- [SOURCE DATA]:

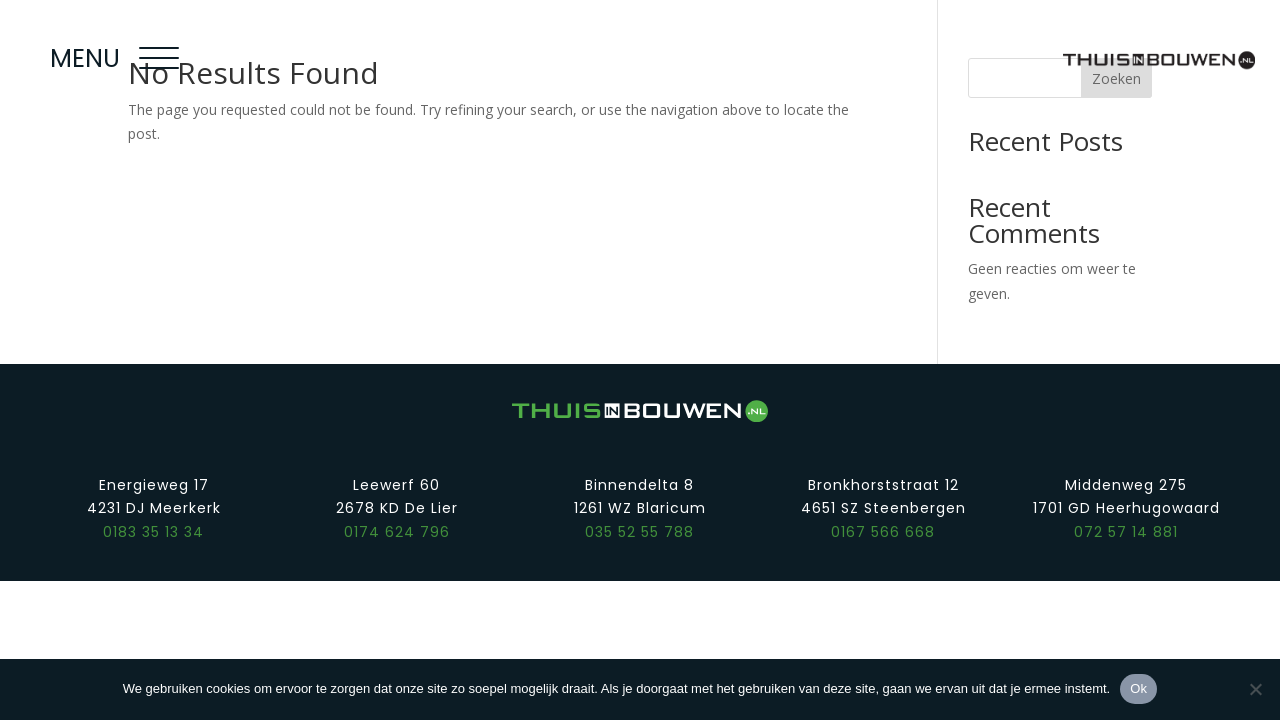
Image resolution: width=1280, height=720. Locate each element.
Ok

--

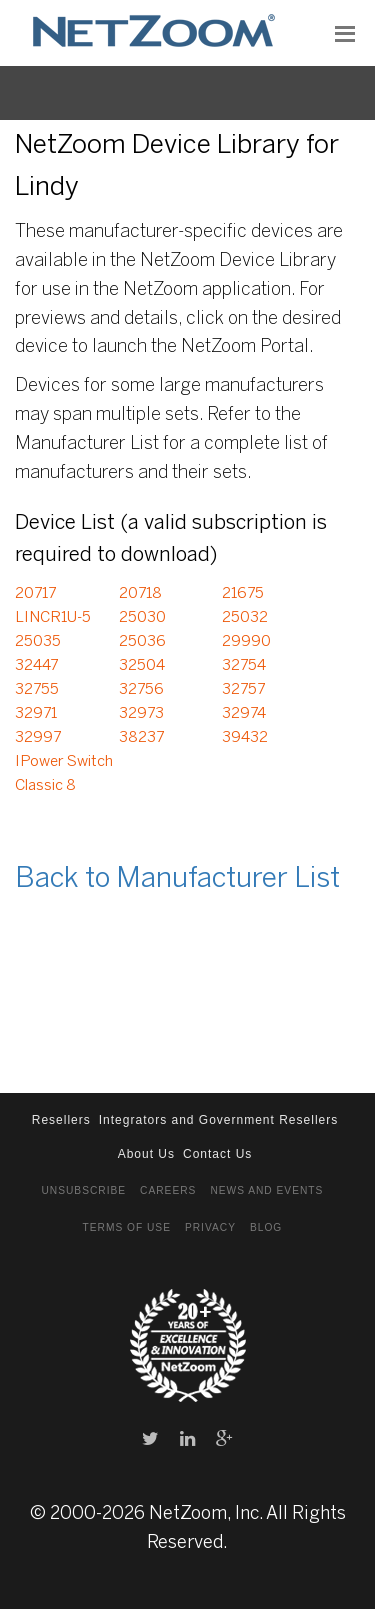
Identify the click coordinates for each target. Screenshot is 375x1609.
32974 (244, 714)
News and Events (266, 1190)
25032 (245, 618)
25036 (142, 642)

- [WHAT THE TASK ASKS]:
Locate every line in the data above that contains the word "each" and copy those lines out in full. Treat uppercase and lowercase as different.

- [RESPONSE BELOW]:
Image resolution: width=1280, height=720. Locate each element.
Identify the click coordinates for each target. Screenshot is 375x1609.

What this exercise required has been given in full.